With this ensemble all caught up in Plan 75 in various ways, Hayakawa can unfurl the sociological impacts of her philosophical concept. It hasn’t come from nowhere either: in 2016, a man murdered nineteen people at a care home for the disabled in Sagamihara, framing it as a selfless act for the benefit of the economy and the people themselves, who he believed should have the choice to be euthanised. There’s even a word in Japanese – oyasute – for ‘abandoning a parent’, where elderly relatives are taken somewhere and left to die. For some of PLAN 75’s elderly, that feeling of being a burden only taking up space acts as a gentle push towards an early grave.
And there are lots of gentle pushes. The unassuming branding of the program hangs menacingly over a homeless soup kitchen. Michi is denied housing unless she can pay two years of rent up-front. It’s a welcoming job for an immigrant, like Maria, looking to provide for her child, ensuring there will always be willing employees. While there are hints at opposition, like a protestor destroying an advert for the program, there is enough support that the government is considering lowering the age of eligibility too.

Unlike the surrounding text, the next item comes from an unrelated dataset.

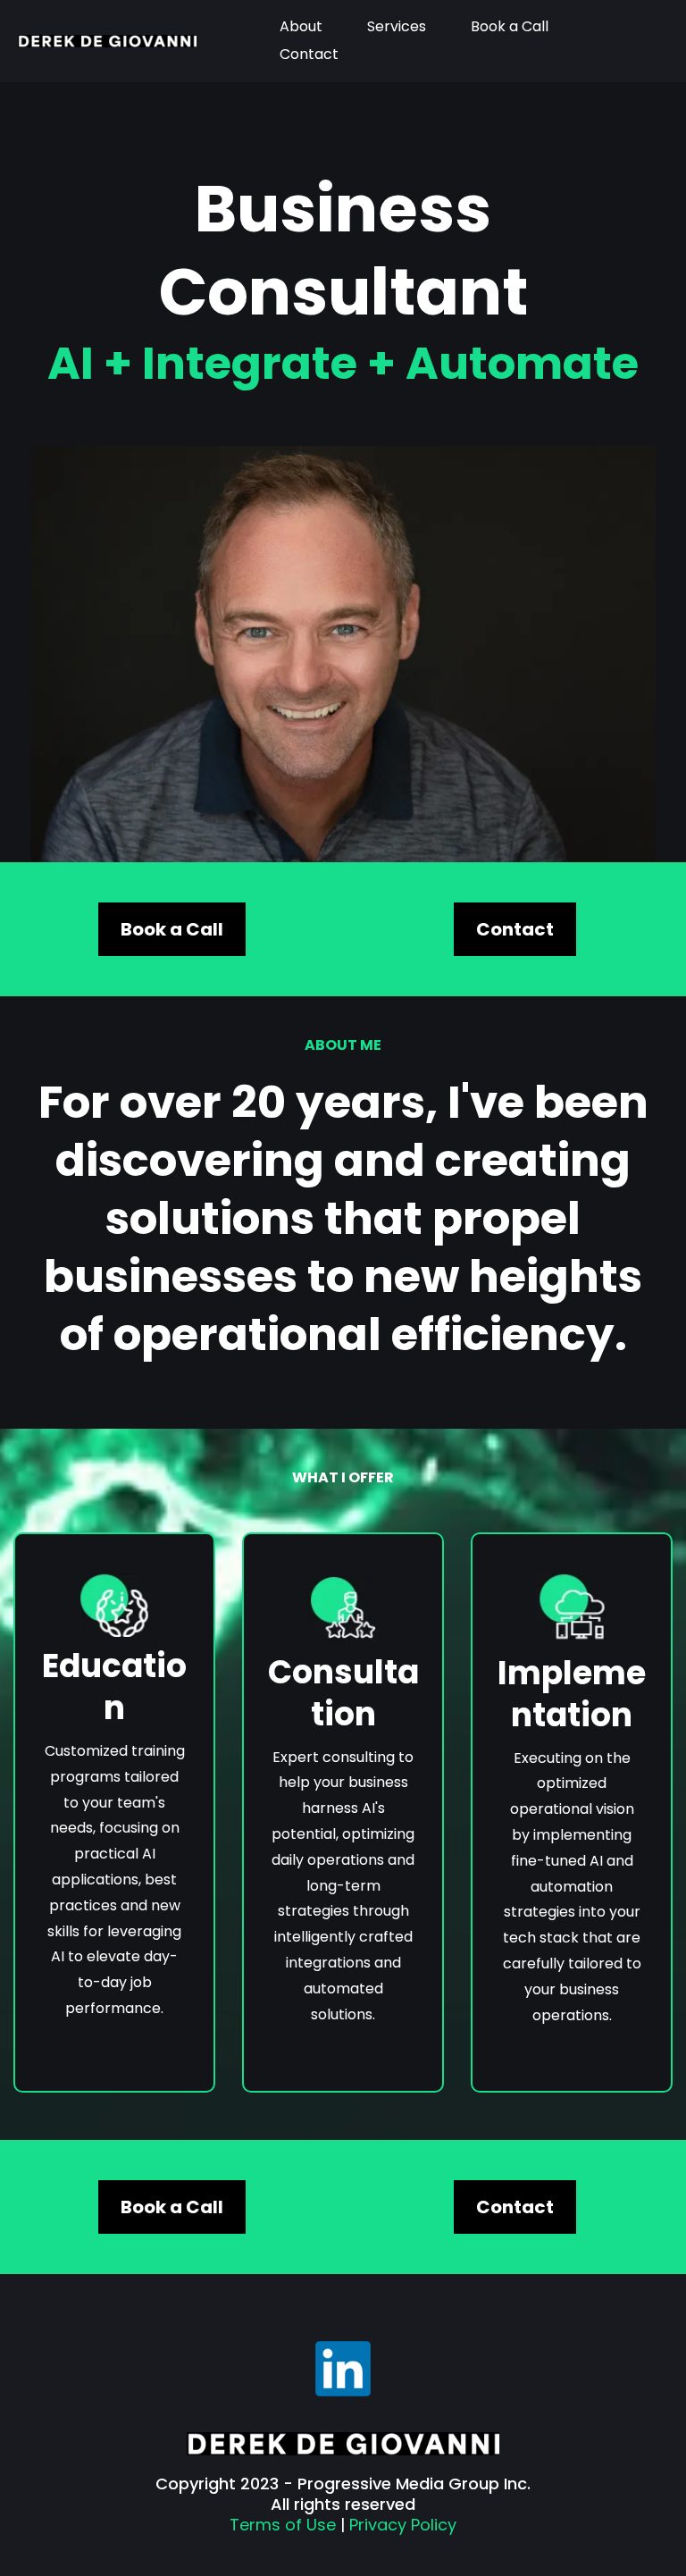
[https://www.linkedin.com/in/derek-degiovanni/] (343, 2368)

The profound sadness in the film is unavoidable, but it also has something to say about how a country ends up here in the first place. When the young employees befriend those already in the system, they all feel the urge to stop them before it’s too late. While intricately pieced together to show how banal administration can lead to the deaths of vulnerable people, the emotional core of the film is really about loneliness and how elderly people are neglected, whether by shutting them out of active society or by being forgotten about by friends and family. Despite its looming presence, no one is forced into Plan 75, so the film asks why a country’s inhabitants would choose it over living their lives until the end.
Like Kazuo Ishiguro’s novel, Never Let Me Go, PLAN 75’s world is provocative in its difference but familiar enough to imagine. It shares that novel’s approach in amplifying its central horror by not making a big deal out of it. Hayakawa comes at her subject from all angles, holistically presenting the causes and consequences of such a program, presenting it for consideration with a documentarian level of detachment that is occasionally at the expense of really getting to know its cast of characters. However, as a piece of ‘what if’ sci-fi, its matter-of-fact style tells it like it is. That maturity and its optimistic offer of a more humane solution prevent PLAN 75 from being unbearably bleak. By showing something so terrible, the film is really showing what it so dearly values.